Un enjeu crucial

Nul n’est à l’abri de la cybercriminalité. L’instrumentalisation de cette face sombre, protéiforme d’internet est capable du pire.
La liste de ses méfaits est énorme : appels à la haine et incitation à la division, lavage de cerveaux, diffusion de fake news dont le taux a augmenté de 14% depuis l'apparition du Coronavirus en Algérie, cyberattaques, notamment terroristes, se propagent sur les réseaux sociaux. L'espace virtuel est également utilisé dans le cadre des guerres de quatrième et cinquième générations, par l'élaboration machiavélique de plans de déstabilisation, l'intox et la mobilisation contre des régimes politiques à l’effet d’opérer des changements servant les intérêts de parties étrangères. En cette occurrence, les exemples ne manquent pas. La guerre virtuelle du XXIe siècle, hypersophistiquée et persistante, ne relève pas de l’imagination féconde d’un amateur de science-fiction.
Les «internautes» ne portent pas d’uniforme et sont difficiles à identifier.

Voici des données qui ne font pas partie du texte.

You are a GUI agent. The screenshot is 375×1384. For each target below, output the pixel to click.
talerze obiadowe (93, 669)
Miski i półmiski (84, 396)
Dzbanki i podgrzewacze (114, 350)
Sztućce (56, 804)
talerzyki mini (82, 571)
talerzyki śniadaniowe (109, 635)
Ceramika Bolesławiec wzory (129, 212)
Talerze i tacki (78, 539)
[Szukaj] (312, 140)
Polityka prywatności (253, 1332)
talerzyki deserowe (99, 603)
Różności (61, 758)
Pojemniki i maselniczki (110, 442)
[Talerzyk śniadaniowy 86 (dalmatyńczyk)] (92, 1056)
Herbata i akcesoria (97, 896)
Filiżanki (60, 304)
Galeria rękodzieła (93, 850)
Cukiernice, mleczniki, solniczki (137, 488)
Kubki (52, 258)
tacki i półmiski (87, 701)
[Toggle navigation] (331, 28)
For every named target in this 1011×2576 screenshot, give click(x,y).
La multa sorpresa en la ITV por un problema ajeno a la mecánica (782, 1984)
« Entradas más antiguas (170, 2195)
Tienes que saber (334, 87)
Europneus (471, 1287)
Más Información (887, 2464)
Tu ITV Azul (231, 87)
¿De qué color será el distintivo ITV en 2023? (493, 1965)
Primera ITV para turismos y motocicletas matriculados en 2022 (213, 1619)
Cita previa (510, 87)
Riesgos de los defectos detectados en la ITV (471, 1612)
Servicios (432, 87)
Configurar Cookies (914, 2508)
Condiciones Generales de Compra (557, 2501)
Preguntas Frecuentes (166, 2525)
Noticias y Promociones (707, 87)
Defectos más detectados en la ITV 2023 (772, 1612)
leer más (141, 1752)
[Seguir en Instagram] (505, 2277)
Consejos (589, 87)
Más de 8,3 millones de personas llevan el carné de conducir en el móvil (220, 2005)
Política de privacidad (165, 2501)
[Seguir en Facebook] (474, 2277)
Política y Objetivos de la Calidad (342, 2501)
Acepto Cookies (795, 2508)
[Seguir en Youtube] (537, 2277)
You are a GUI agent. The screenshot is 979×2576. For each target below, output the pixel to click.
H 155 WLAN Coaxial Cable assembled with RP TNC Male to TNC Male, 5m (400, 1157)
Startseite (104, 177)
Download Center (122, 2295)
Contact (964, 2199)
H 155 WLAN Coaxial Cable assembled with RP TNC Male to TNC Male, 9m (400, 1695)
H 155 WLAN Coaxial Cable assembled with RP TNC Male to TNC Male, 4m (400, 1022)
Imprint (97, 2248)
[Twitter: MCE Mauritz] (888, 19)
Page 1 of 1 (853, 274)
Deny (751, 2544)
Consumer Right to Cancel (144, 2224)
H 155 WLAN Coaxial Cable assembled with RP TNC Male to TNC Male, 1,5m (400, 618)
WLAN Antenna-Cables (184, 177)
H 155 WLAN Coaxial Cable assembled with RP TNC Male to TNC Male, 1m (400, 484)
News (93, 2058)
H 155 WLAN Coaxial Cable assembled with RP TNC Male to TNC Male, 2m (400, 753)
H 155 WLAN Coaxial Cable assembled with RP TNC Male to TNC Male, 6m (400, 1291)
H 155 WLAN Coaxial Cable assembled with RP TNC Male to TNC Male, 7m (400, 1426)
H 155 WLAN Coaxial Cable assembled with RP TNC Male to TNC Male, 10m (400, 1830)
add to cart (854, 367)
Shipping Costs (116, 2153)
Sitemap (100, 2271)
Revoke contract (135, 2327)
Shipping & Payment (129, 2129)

L’Algérie est confrontée à cet arsenal maléfique et inédit, à travers des messages électroniques fictifs ou des programmes nichés dans des sites web piégeurs. La riposte efficace contre ce type d’agression à large échelle nécessite des réponses préventives et répressives, pour mettre à l’abri les libertés les plus essentielles, défendre la souveraineté et l’intégrité du territoire national.
Il est aussi question d’immuniser la société algérienne contre toutes les tentatives destinées à la plonger dans les abîmes de la discorde et de la désunion.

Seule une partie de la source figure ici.